### SOURCE EXCERPT:
⟨

September 6th, 2012 at 1:46 PM
Lido Pimienta: My studio is wherever I’m working, and this stuff takes space. What I really need is a tent, a big-ass tent!
Lena Suksi: Those are nice shoes.
Lido Pimienta: Yeah, they’re six or seven years old. One says left and the other says right.
Lena Suksi: You’ve got a habit of drawing on all available surfaces – handmade books, shoes, guitars – but you’d agree that you’ve mostly used artists’ materials before.
Lido Pimienta: Card, paper, markers, fabric. But I want to tackle all materials, all dimensions. Yes, the closest I’ve come has been recycling, cereal boxes to make my handmade books.
For this installation, I wanted chickenwire, for papier-mâché, which I’ve used a lot. Then I saw this orange material, and I thought, wow, I have to work with that – so you make it work.
It’s flexible, it’s very much a textile. And when you overlay the layers of plastic… it’s as if it’s woven, or like mesh. It’s stunning. I just have to figure out a method of construction.
I’m going to make a dress out of this.
Lena Suksi: Can you sew? Wait, I’d forgotten about the puppets and toys you’d made.
Lido Pimienta: Yeah, I can sew and weave. Handstitch. Things are usually possible!
Lena Suksi: But this material, it’s also industrial.
Lido Pimienta: Yes, and it’s interesting to carry that kind of material to the festival. All these kids think they’re getting back to nature on the island when they’re coming to see this stage, these stages built overnight, and these people playing who live downtown, mostly. We are bringing the city there!
Lena Suksi: Bookbinding, and sewing becoming a public proposition.
Lido makes loose conical cylinders out of the orange fencing material. She tapes them together and debates her fusion options.
Lido Pimienta: Fire is not the answer. Is wire the answer? Zip-ties.
I plan to repurpose the fence to create a fence out of shapes, giving my organ organs. My instrument is very important to me, it’s an extension of myself, so I want to give it literal life by attaching these shapes. I mean, it has a body, that I’ve painted, but I want it to have the interior as well as the exterior.
Lena Suksi: Where your drawings have been figurative, you’re animating what’s inanimate:
Lido Pimienta: No, I’d say the instrument gives me an obvious opportunity to decorate. When I perform, it’s always with me… it needs to be a canvas, as well as a tool.
Lena Suksi: Singing, or making, do either take precedence?
Lido Pimienta: Well, both are making! One might reach farther but I have to make the switch because they are different ways of feeling about a project.
Lena Suksi: What do you think about making as a kind of revenge against what you feel to be absent, or weak? You sing about love, hope, togetherness, etc, but there’s an underlying defiance. I think there’s something very aggressive about your kind of production, even with its messages of compassion.

⟩

### DATA SEGMENT:
⟨

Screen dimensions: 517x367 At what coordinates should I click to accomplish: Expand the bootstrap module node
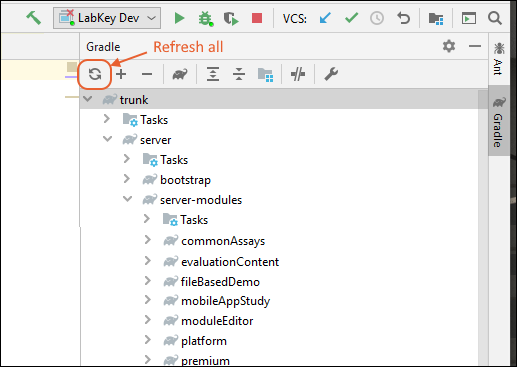pos(127,179)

⟩

### EXERCISE PROMPT:
Please list the surfaces that Lena Suksi names in the interview when she describes Lido Pimienta's habit of drawing on all available surfaces. Work only from the interview; use nothing else.

### RESULT FOR THIS TASK:
Handmade books, shoes, guitars